Regarding the rivers which are mentioned in the Edenic narrative, Mr. Sayce, the distinguished Orientalist, seems to have no doubt. Chief among them are the Tigris and the Euphrates whose names date back to early Accadian times. “Though it is questionable,” he writes, “whether the names of the Pison and the Gihon have hitherto been detected on the cuneiform monuments, it is not difficult to determine the rivers with which they must be identified.“[478] These rivers, he endeavors to show, must have been the Kerkhah, the Choaspes of the classical writers, and a stream which is now represented by the Pallakopas Canal. In the first of these two rivers he sees the Gehon of Genesis which ”compasseth the whole land of Cush,” while in the second he recognizes the Phison which “compasseth the whole land of Havilah.”

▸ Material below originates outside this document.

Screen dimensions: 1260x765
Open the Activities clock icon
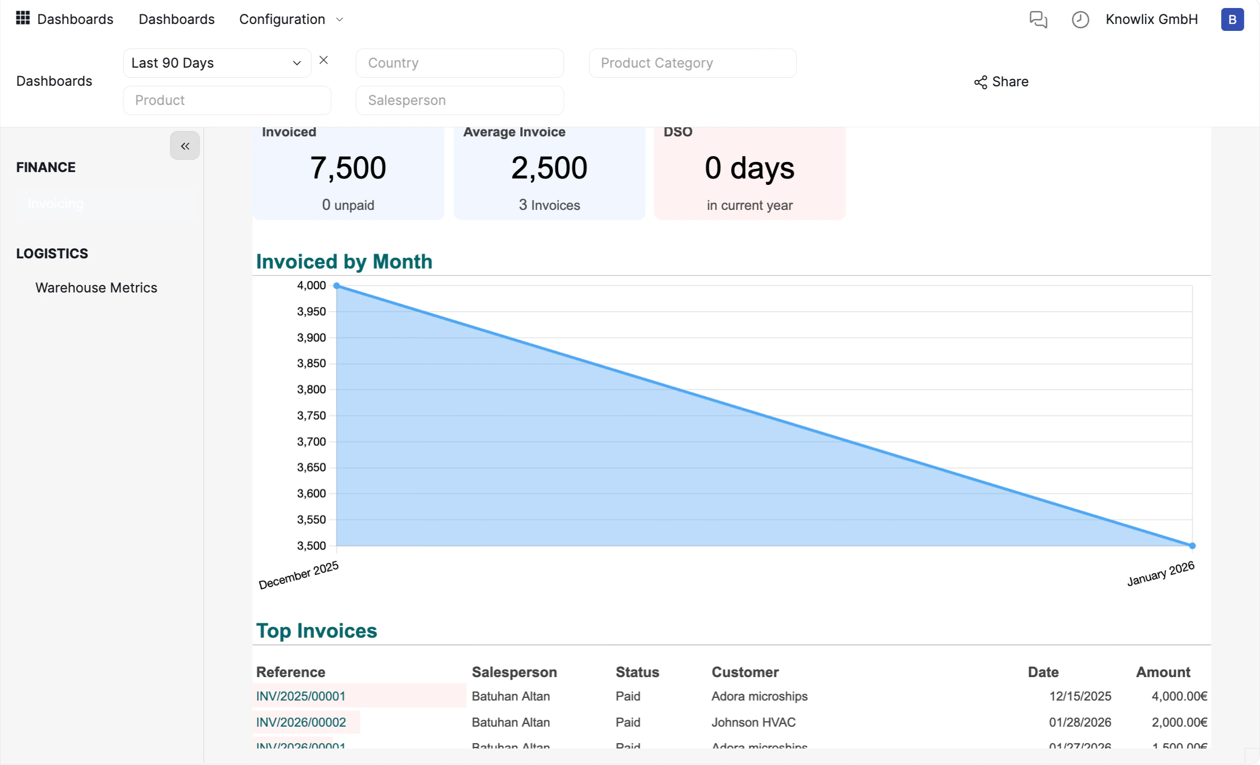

As to the location of Eden it was, according to Accado-Sumerian inscriptions, near the sacred city of Eridu which, some six thousand years ago, was “the great seaport of Babylonia,” but of which nothing now remains but “the rubbish heaps of Abu-Shahrein.” “When Eridu still stood on the seacoast,” continues Sayce, “not only the Tigris but other rivers also flowed into the Persian Gulf. The great salt ‘river,’ as it was termed, received the waters of four in all at no great distance from the walls of Eridu.”[479]

As seen from the foregoing paragraphs, Sayce like Calvin, Huet, and many other scholars, also places the Garden of Eden in southern Babylonia and only about twenty miles from the spot so confidently indicated by the scholarly bishop of Avranches as the site of the Terrestrial Paradise.

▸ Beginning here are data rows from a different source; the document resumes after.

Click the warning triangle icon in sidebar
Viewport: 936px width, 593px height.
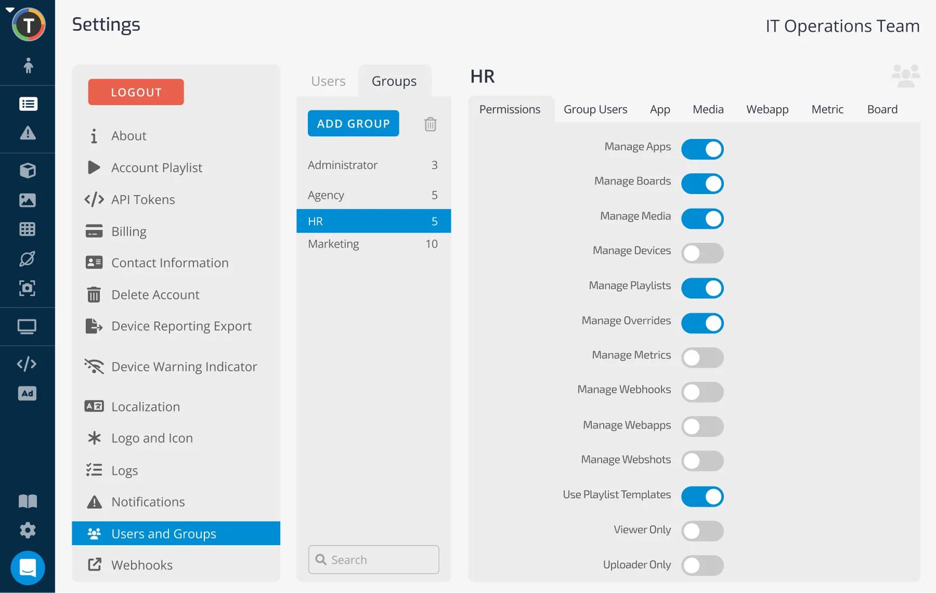(28, 133)
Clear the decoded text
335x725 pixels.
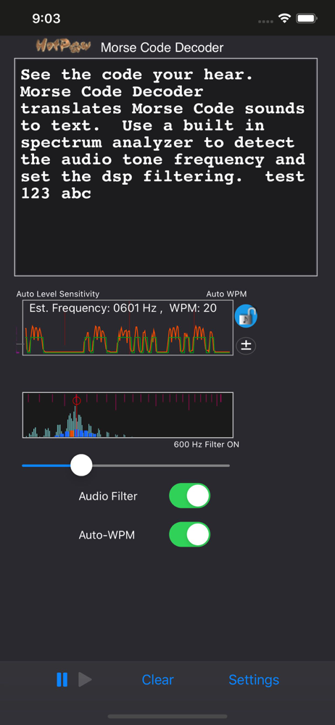158,680
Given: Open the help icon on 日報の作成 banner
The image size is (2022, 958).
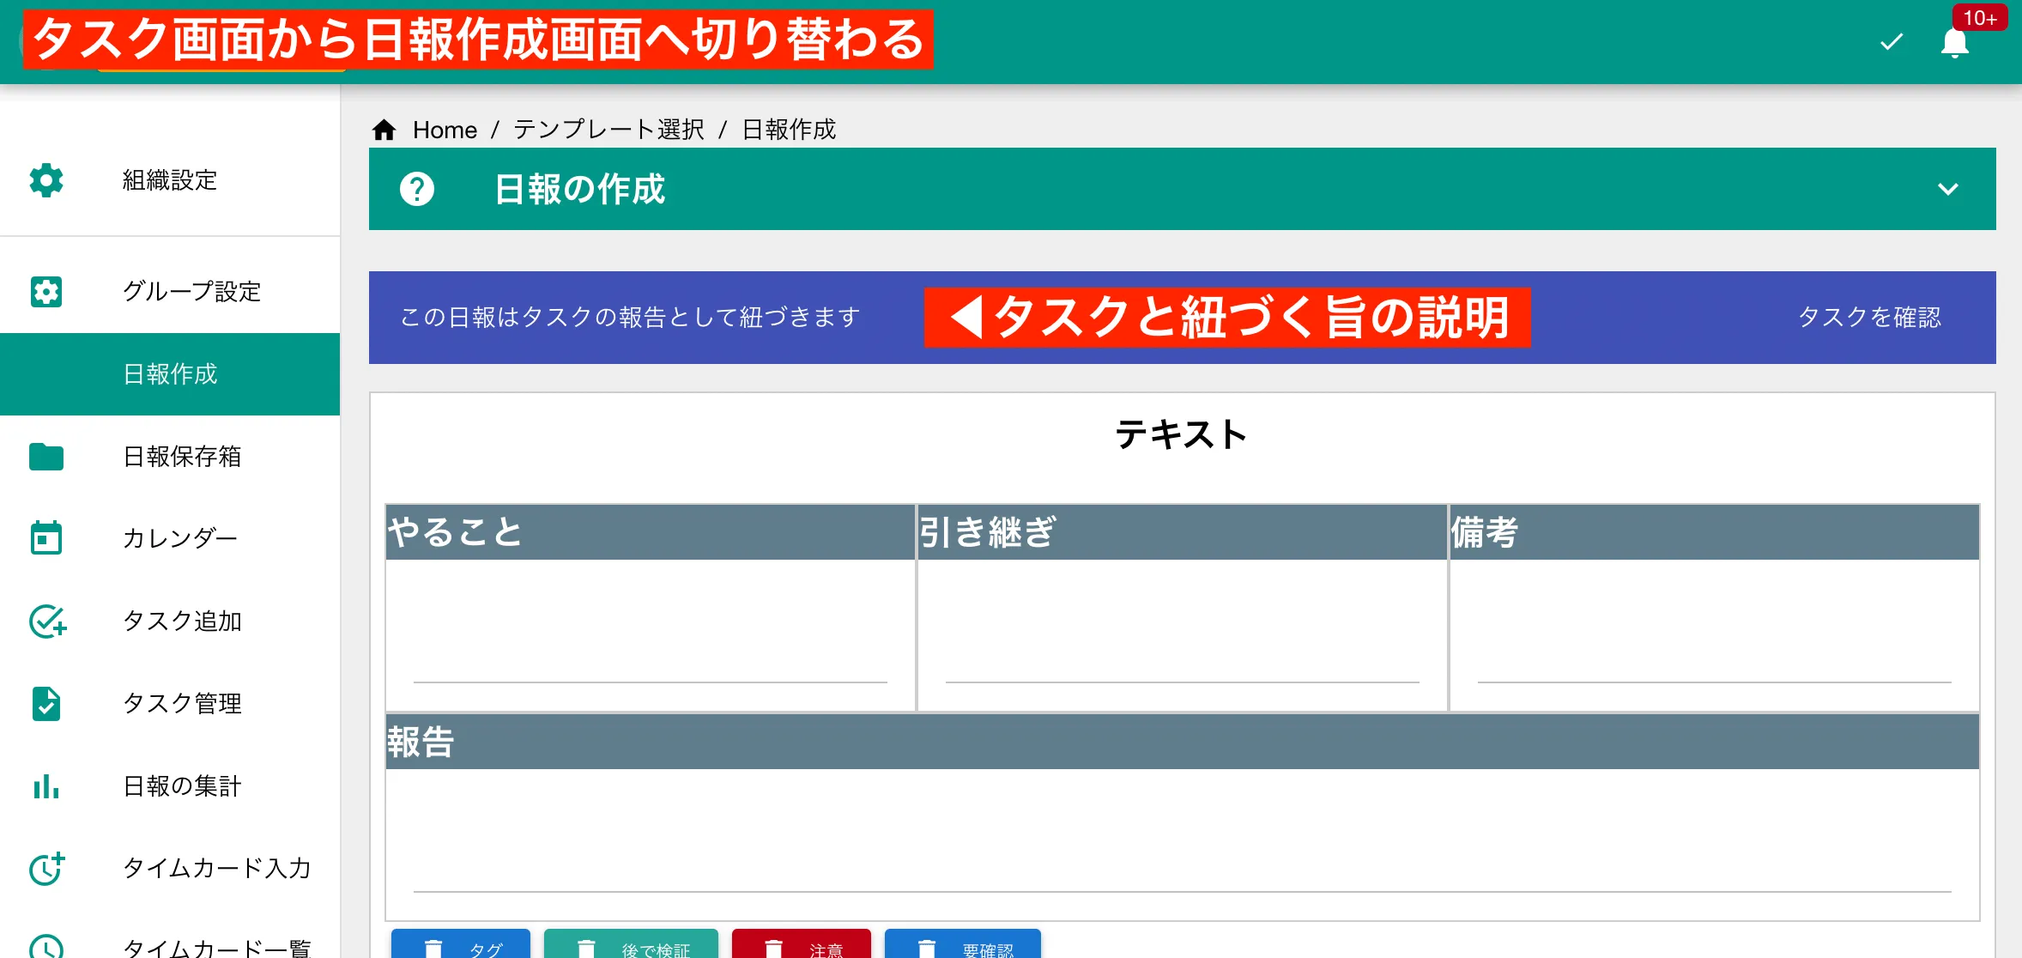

No less interesting than Sayce’s view, which is based entirely on the teachings of Assyriology, is the conclusion arrived at by the noted Canadian investigator, J. W. Dawson, from data supplied by the science of geology of which he was a recognized master. With Sayce he agrees that the Kerkhah is the Gehon of Genesis but contends that the river Karun, instead of the Pallakopas Canal, as his English confrère maintains, is the Phison.

We thus find, that if we place our ancient geographer [the author of the second chapter of Genesis] where he places himself, and suppose he refers to the Euphrates and the three principal rivers confluent with it near its entrance into the Persian Gulf, we obtain a clear idea of his meaning and find that, whatever the sources of his information respecting the antediluvian Eden, he had correct ideas of the Idinu of his own time and of its surrounding inhabitants. According to him, the primitive seat of man was in the south of the Babylonian plain, in an irrigated district of great fertility and having in its vicinity mountain tracts abounding in such mineral products as were of use to primeval man.[480]